TEXTAUSZUG »
*-*-*
So, ich habe das ganze jetzt mal mit MySQL getestet und auch hier geht das Beispiel nicht.
Ich benutze das jdk1.4.2_06 habe kein J2EE installiert, der Tomcat ist die Version 5.0.28
und die Datenbanken werden im Tomcat Manager als DataSource angezeigt.

Hat jemand eine Idee woran das liegen kann.

Danke Hunter


----------



## Bleiglanz (14. Jan 2005)

tippe auf einen Fehler in der server.xml, s. oben

oder

hast du irgendwelche alten/neuen xml parser in /lib/ext?


----------



## Guest (15. Jan 2005)

Hallo,

ich habe die Einstellungen für den Manager aus dem Admin Tool von Tomcat gemacht, ich denke da werden keine Fehler passieren. Außerdem habe ich das Beispiel von Jakarta Tomcat kopiert.

Ich verwende keine alten XML Parser, diese sind doch bei der neuen Tomcat Version gar nicht mehr dabei.

Hat jemand eine Idee oder ein Beispiel was auf jeden Fall funktioniert?

Danke Hunter


----------



## Bleiglanz (17. Jan 2005)

>>ich habe die Einstellungen für den Manager
>>aus dem Admin Tool von Tomcat gemacht, 

oje, vergiss das Admin Tool, das nimmt kein Mensch her und ist fehlerhaft; am besten gleich löschen

editier alle conf-Dateien von Hand, damit sparst du dir viel ärger


----------



## hunter1977 (4. Feb 2005)

Okay, ich habe jetzt alles schon per Hand editiert. Leider kann ich immer noch nicht über einen Connection Pool auf die DB zugreifen.
Wenn ich die DB Zugriffe in die JSP schreibe, kann ich ohne Probleme auf die DB zugreifen.

Hat jemand eine Idee woran das liegen kann?

Danke Hunter


----------
*-*-*
BEREITGESTELLTE DATEN »
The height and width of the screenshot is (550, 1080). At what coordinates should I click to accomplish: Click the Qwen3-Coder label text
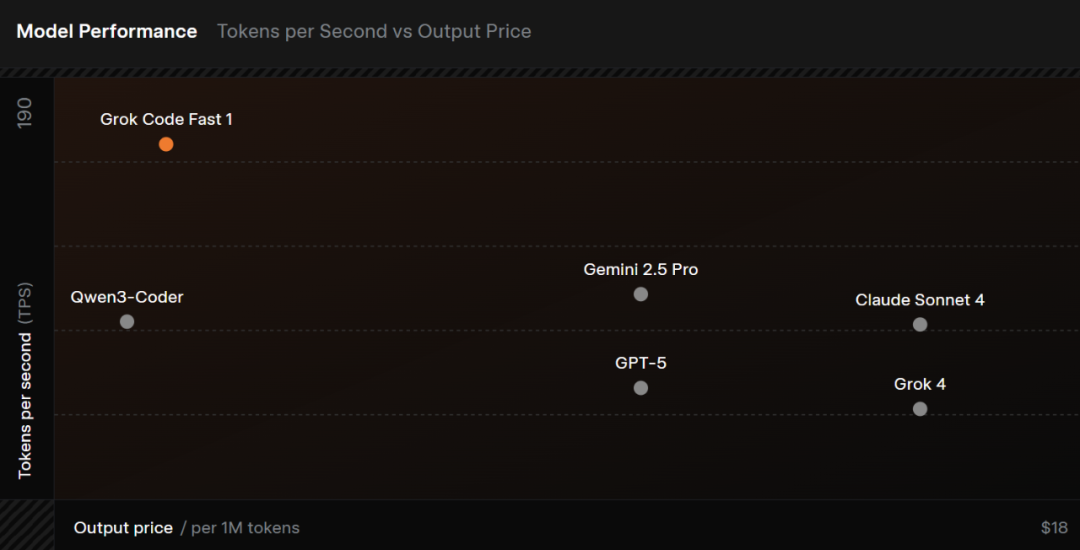pos(127,297)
*-*-*
AUFGABEN »
- A) Gib den Textauszug wörtlich wieder, beginnend bei „Ich verwende keine“ und endend bei „jeden Fall funktioniert?“.
- B) Welche Tomcat-Version wird im Textauszug genannt?
- C) Übersetze diesen Satz aus dem Textauszug ins Englische: „Wenn ich die DB Zugriffe in die JSP schreibe, kann ich ohne Probleme auf die DB zugreifen.“

ANTWORTEN JE AUFGABE »
- A)
Ich verwende keine alten XML Parser, diese sind doch bei der neuen Tomcat Version gar nicht mehr dabei.

Hat jemand eine Idee oder ein Beispiel was auf jeden Fall funktioniert?

- B) Version 5.0.28

- C) If I write the DB accesses into the JSP, I can access the DB without any problems.